A service that won't start usually presents in one of three ways: it fails immediately with an error, it starts and stops right away, or it hangs on Starting. Each pattern points to different causes. Immediate failures often tie to missing files, bad permissions, or broken dependencies. Start-stop behavior can indicate a crash, a misconfigured account, or an app component that exits on launch. A hang often signals timeouts, heavy boot load, or a deadlock with another service.
Treat screenshots and timestamps as "lab notes." They turn a vague complaint into testable facts.
Confirm what is failing and how it fails
Begin with the simplest tool: Services (run services.msc). Find the service by its friendly display name, but also record the real service name (often shown in the service properties). This distinction matters because Event Viewer and command line tools usually reference the service name, not the friendly label.
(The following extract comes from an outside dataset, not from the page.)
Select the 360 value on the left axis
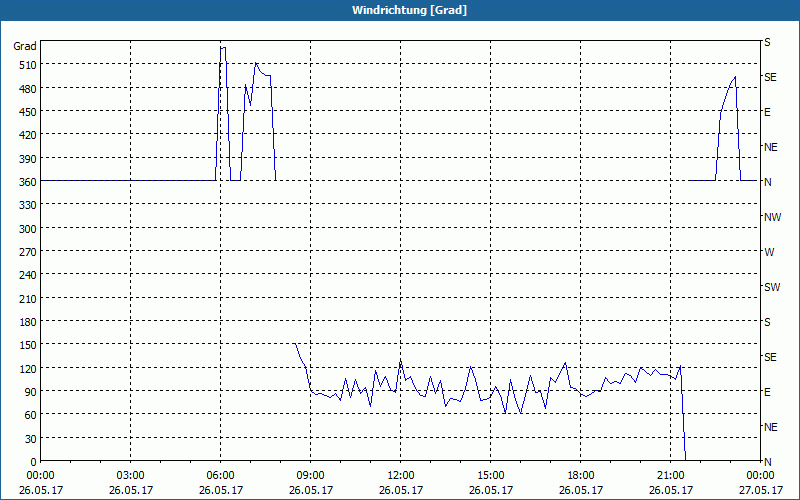The width and height of the screenshot is (800, 500). tap(25, 182)
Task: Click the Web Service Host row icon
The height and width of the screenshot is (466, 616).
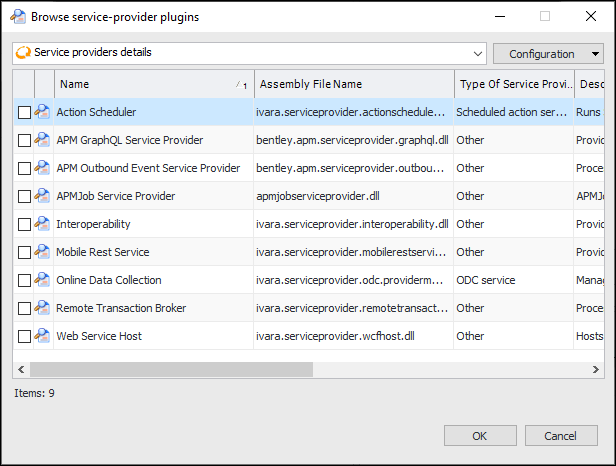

Then, verify the failure pattern:
- Try Start in Services.
- Watch the Status column. Does it remain blank, flip to Running, then stop, or stick on Starting?
- Open the app that depends on it (for example, a print app, VPN client, or database front-end) and confirm the same symptom repeats.
Task Manager can help, too. Open Task Manager, go to the Services tab, and sort by status. This view is useful when you want to see service names quickly or confirm whether multiple related services are down.
Finally, write down the exact Windows message shown when you attempt a start. Even one phrase, like "logon failure" or "dependency service," narrows the search.
Use Event Viewer to find the real reason
Services fail for a reason, but Windows doesn't always show it in the popup. Event Viewer usually does. Open Event Viewer and check:
- Windows Logs > System (first stop for service start failures)
- Windows Logs > Application (useful when an app-hosted service crashes or logs DLL errors)
In the System log, look for entries from Service Control Manager around the same time you recorded earlier. You don't need to memorize event IDs, but it helps to recognize common ones (for example, 7000-series entries for service failures and timeouts).
Match events by time and service name. Then copy key details into notes:
- The service name Windows reports
- "Access denied," "file not found," or "timeout"
- Any path to a missing EXE or DLL
- Dependency references (which other service failed first)
- Crash hints such as a "faulting module" in Application logs
This is where "services not starting" becomes a clear root cause, not a guess.
Fix the most common causes in a clean, exam-ready order
Once you have evidence, use an order that reduces risk. Avoid random toggles and deep registry edits. Most service problems fall into a few categories: dependencies, startup configuration, account and rights, resource pressure, and OS component damage.
The sequence below aligns with practical troubleshooting and with how Objective 3.1 is often tested:
- Validate dependencies and startup type.
- Verify the service account and permissions.
- Address timeouts, stuck starts, and resource conflicts.
- Only then move to system repair tools and isolation steps (covered later).
When you fix one variable at a time, you can also reverse changes cleanly.